功能化石墨烯气体传感器多气氛检测技术及敏感机理

Due to the oxidizability of graphene and the reducibility of graphene oxide, the structure of product would be of different oxygen-containing functional groups. The different oxygen-containing functional groups could affect the sensitivity and selectivity of the adsorbed gas. To detect and monitor the multi-component gas mixture in narrow confined spaces, this project will study on how to prepare the functionalized graphene with certain unique moiety in a controllable way, how to design and integrate the functionalized graphene gas sensor with FET structure, and how to analyze the characteristic spectrum lines, et al. Besides, compositions, structures and performances of functionalized graphene were characterized with a variety of modern analytical techniques. The molecular dynamics simulation and the first-principle calculation are applied to investigate the process of adsorption kinetics and the selective mechanism. In the process of studying the project, it is predictable that the relationship of resistance with temperature, resistance with gas concentration, and sensitivity with response and recovery time will find out. The database of characteristic spectrum lines about the resistance variation as the gas concentration changing will be built as well. It will reveal the intrinsic response nature and the trace perception mechanism of sensitive materials (functionalized graphene) on different gas. Moreover, this study will make breakthrough on the preparation and miniaturized integated technology of FET gas-sensor based on the functionalized graphene materials. It will contribute to set up the analytic method on multivariable polynomial system of characteristic spectrum lines and the theoretical calculation model. Additionally, the purposes of detection and real-time monitoring types and contents of various gases will be achieved.

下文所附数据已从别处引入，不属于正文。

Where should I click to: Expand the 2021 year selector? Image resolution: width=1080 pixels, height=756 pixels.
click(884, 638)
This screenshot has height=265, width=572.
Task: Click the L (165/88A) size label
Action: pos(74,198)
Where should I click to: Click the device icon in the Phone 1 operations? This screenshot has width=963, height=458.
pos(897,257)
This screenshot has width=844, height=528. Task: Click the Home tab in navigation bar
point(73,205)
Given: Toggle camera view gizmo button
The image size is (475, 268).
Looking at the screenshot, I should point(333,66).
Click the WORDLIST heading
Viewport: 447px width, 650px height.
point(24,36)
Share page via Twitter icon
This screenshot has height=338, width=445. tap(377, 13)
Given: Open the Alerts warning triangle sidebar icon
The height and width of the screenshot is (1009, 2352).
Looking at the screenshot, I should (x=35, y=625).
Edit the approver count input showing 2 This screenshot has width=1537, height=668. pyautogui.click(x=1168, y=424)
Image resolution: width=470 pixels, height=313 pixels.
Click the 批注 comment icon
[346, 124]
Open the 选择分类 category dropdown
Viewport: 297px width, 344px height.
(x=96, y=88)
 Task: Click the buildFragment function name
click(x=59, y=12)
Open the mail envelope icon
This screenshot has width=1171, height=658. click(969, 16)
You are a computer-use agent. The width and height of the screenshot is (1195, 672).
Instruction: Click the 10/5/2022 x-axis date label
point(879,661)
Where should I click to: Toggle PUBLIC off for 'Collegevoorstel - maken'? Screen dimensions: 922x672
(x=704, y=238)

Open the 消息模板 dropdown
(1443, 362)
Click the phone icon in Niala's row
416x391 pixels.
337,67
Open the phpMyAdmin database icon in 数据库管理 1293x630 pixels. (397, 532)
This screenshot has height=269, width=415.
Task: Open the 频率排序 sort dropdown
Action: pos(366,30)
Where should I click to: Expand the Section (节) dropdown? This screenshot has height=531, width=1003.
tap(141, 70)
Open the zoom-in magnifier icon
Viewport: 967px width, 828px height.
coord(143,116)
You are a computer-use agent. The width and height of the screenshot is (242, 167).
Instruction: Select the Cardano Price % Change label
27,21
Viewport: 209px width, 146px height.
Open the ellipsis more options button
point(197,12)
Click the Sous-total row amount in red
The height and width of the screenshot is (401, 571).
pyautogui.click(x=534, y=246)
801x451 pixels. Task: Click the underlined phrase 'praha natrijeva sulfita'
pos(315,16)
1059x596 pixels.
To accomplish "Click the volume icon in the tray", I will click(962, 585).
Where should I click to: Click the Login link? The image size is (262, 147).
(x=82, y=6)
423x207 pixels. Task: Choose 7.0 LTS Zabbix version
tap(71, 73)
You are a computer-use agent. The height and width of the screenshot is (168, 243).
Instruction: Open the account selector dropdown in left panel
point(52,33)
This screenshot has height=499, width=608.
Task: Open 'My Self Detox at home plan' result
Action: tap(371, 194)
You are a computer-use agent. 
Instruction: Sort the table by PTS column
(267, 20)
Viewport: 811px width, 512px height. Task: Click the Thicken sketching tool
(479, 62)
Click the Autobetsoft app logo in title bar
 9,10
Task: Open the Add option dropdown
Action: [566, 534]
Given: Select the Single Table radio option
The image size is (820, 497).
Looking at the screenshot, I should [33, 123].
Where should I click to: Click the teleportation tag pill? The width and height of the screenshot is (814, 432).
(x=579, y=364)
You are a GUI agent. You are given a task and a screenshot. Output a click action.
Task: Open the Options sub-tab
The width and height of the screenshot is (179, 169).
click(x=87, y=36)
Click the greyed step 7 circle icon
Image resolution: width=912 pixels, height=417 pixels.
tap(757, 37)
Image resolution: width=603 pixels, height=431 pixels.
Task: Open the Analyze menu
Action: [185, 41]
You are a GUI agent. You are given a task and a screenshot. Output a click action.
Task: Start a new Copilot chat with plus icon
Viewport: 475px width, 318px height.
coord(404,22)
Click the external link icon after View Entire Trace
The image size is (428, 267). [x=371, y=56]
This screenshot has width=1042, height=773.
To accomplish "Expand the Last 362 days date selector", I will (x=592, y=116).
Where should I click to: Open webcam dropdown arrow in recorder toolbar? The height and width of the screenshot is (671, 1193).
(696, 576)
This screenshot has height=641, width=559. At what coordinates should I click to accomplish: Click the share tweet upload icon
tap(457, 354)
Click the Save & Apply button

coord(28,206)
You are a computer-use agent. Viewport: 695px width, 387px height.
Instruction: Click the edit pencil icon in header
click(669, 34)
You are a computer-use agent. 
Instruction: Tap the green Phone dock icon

针对密闭狭小空间的多气氛检测与监测问题，基于石墨烯的可氧化性和氧化石墨烯的可还原性及不同含氧官能团对气体的敏感性和选择吸附性，研究不同含氧官能团占优势的GO和rGO的可控制备、FET气敏元件设计和FG气敏传感器集成技术及多气氛特性谱线解析方法等；采用多种现代分析测试技术对FG气敏材料的成分、结构和性能及传感器的气敏性能进行表征；采用分子动力学模拟和第一性原理方法研究气体分子的吸附动力学过程和选择性机制；获得不同FG气敏材料阻温性能、电阻率－气体浓度和灵敏度－响应－恢复时间曲线及稳定性，以及不同FET元件对单一和多气氛气体电阻率随浓度变化的标准特性谱线数据库；揭示FG气敏材料对不同气体响应的内在本质及多气氛痕量感知的指纹特征产生机制；突破FG气敏材料的FET设计、制备及小型化集成技术；建立多气氛特性谱线多元方程组联立解析方法与理论计算模型；达到对多气氛气体种类和含量变化实时检测和监测目的。

针对密闭狭小空间的多气氛检测与监测问题，基于石墨烯的可氧化性和氧化石墨烯的可还原性及不同含氧官能团对气体的敏感性和选择吸附性，研究了不同石墨烯基气敏材料的可控制备方法和对目标气体的气敏相应，并利用量子化学计算揭示了材料对不同分子的选择相应机制；建立了多气氛特性谱线多元方程组联立解析方法与理论计算模型；达到对多气氛气体种类和含量变化实时检测和监测目的。结果表明，环氧型氧化石墨烯中的环氧基相对含量可达21.65%，增加环氧基的量可提高对湿度的选择性，在湿度为93.6%RH，最大灵敏度可达86.6%。羟基型氧化石墨烯对100ppm浓度的氢气具有一定的响应，其最大灵敏度可达21.3%。且在180℃下，Pd掺杂Fe2O3/氧化石墨烯传感器对H2的灵敏度最高，当H2浓度为50 ppm时，灵敏度达47%，当H2浓度为1000 ppm时，灵敏度为78.4%，响应时间为19 s，恢复时间为6 s。不同官能团对气体分子的响应主要受氢键作用和π键作用影响。